Natural Language Processing

Bag of Words and TF-IDF

April 2004. Gmail launches in beta with 1 GB storage - while competitors offered 250 MB. One million users in a month. All of it held together by TF-IDF: a spam filter that decides every email's fate in 2 milliseconds, before the heavy neural nets even get a shot. An algorithm invented in the 1970s was protecting a billion inboxes in 2024.
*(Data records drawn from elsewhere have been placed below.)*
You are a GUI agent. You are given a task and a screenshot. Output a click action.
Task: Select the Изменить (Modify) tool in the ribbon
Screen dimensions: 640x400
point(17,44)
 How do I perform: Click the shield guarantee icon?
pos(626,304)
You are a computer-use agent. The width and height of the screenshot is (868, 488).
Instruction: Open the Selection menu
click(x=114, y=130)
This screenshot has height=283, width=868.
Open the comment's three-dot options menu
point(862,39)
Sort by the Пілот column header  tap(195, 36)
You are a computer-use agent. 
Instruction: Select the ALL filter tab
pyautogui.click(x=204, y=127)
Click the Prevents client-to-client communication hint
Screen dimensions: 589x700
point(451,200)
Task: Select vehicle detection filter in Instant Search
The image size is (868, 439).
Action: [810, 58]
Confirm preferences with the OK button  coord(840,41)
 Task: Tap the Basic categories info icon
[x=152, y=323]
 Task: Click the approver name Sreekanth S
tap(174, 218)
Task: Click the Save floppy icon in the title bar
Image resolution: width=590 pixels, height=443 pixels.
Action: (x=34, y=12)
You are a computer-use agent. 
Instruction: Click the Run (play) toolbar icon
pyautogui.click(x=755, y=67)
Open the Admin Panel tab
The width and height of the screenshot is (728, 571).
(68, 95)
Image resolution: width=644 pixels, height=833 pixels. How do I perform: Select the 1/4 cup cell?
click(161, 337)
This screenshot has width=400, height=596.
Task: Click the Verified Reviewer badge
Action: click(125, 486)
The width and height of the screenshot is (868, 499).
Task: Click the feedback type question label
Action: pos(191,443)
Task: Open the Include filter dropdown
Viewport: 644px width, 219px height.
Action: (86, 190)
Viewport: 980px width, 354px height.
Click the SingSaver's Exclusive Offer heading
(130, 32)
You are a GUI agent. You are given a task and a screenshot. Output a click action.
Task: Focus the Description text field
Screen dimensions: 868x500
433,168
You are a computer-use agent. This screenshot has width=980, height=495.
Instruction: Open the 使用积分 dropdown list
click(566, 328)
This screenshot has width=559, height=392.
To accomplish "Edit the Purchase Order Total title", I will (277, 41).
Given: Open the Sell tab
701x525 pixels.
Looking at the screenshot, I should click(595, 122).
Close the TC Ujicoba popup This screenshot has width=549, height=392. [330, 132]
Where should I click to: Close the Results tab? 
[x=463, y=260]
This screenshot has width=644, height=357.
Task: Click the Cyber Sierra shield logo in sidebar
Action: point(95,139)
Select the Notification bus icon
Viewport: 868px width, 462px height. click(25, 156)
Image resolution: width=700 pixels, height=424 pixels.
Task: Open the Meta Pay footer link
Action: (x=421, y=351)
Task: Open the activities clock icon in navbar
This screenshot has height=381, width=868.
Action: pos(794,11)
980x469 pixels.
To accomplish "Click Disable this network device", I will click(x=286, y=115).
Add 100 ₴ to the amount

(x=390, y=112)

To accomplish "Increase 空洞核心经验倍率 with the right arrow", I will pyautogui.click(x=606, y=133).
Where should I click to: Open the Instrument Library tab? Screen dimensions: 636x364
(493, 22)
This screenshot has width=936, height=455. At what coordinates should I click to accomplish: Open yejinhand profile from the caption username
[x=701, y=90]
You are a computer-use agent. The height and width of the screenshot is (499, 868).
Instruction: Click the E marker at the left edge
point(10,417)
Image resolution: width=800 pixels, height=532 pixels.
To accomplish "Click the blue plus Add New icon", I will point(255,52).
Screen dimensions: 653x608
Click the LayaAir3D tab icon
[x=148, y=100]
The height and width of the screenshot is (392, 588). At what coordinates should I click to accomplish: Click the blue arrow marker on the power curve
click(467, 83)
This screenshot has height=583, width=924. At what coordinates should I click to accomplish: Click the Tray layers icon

  • **Elasticsearch** (BM25 = improved TF-IDF) - the search engine for Wikipedia, GitHub, Netflix, Stack Overflow
  • **Gmail spam filters** use TF-IDF + Naive Bayes as a first fast filter before heavy neural networks
  • **Amazon recommendation systems** compare TF-IDF of product descriptions for the "Similar items" section

Gerard Salton and the Invention of TF-IDF

Gerard Salton at Cornell University built SMART (System for the Mechanical Analysis and Retrieval of Text) - the first automated information retrieval system. TF-IDF crystallized out of this work in 1972. Salton wanted an answer to: how can a machine tell that a document about quantum mechanics is relevant to a query, while one about "the" is not? The answer turned out to be mathematically compact: penalize frequent words, reward rare ones. Fifty years later the algorithm sits inside Elasticsearch, chewing through trillions of queries per year.

Предварительные знания

  • Regular Expressions and Text

Bag of Words

**"The dog bit the man"** and **"The man bit the dog"** - for BoW these are IDENTICAL texts. Surprised? **Bag of Words** is one of the simplest yet effective text representations. The idea: ditch word order and just count how often each word appears.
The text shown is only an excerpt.